[GOAL OF THE EXERCISE] All of the entries, apart from their pictures, are to be copied verbatim.

[Stored dataset items]
■ ■ ■ ■ ■
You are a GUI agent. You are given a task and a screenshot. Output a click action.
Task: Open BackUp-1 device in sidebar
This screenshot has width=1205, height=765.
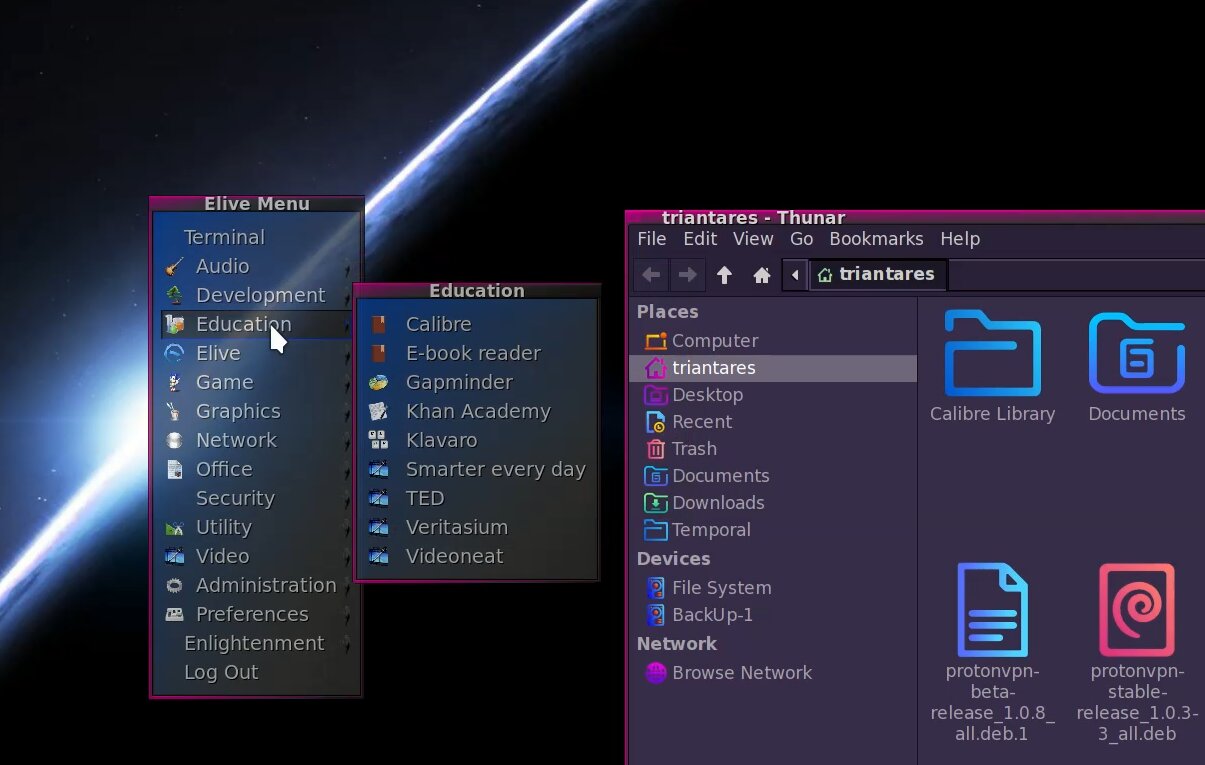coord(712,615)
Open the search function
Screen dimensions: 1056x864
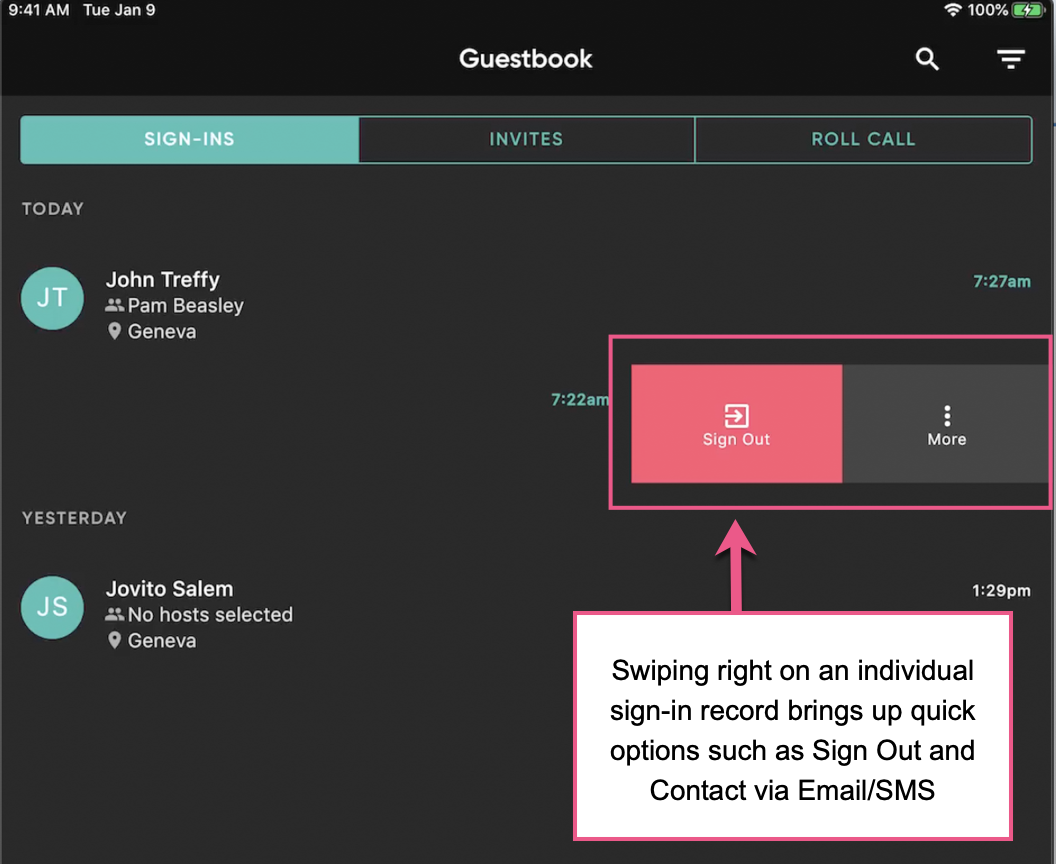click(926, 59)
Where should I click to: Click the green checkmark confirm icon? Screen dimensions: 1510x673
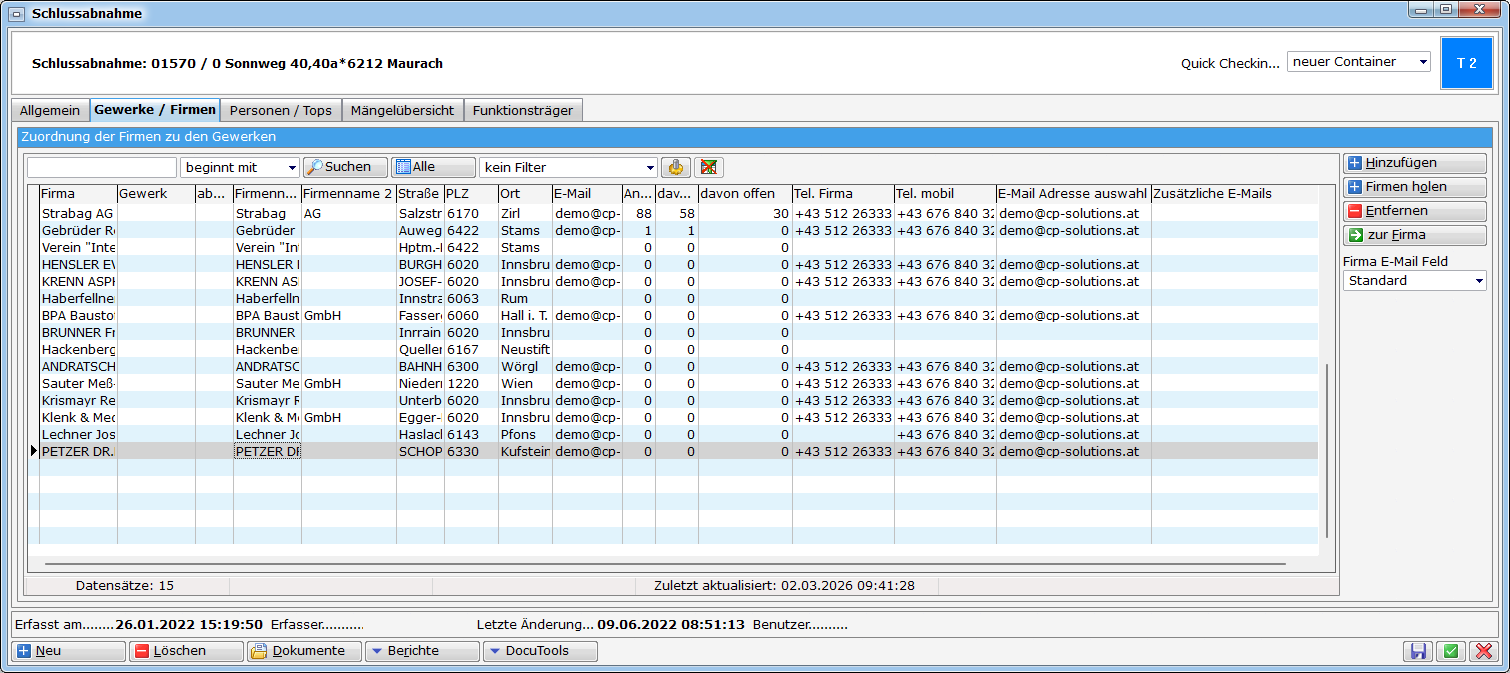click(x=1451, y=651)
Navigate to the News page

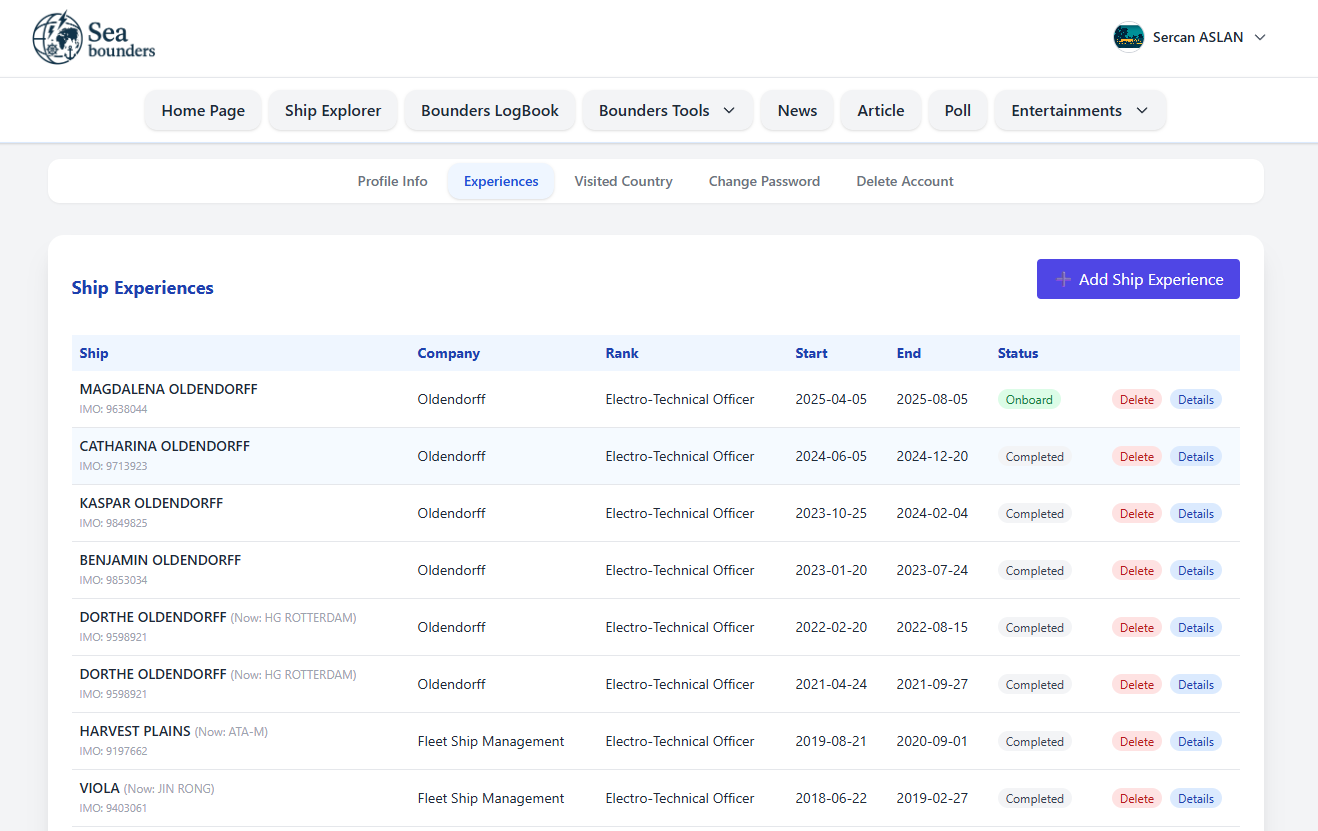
■ ■ ■ ■ ■
[THE ANSWER]
You are a GUI agent. You are given a task and a screenshot. Output a click action.
Task: Open BackUp-1 device in sidebar
This screenshot has width=1205, height=765.
coord(712,615)
Open the search function
Screen dimensions: 1056x864
click(926, 59)
Where should I click to: Click the green checkmark confirm icon? Screen dimensions: 1510x673
click(x=1451, y=651)
Navigate to the News page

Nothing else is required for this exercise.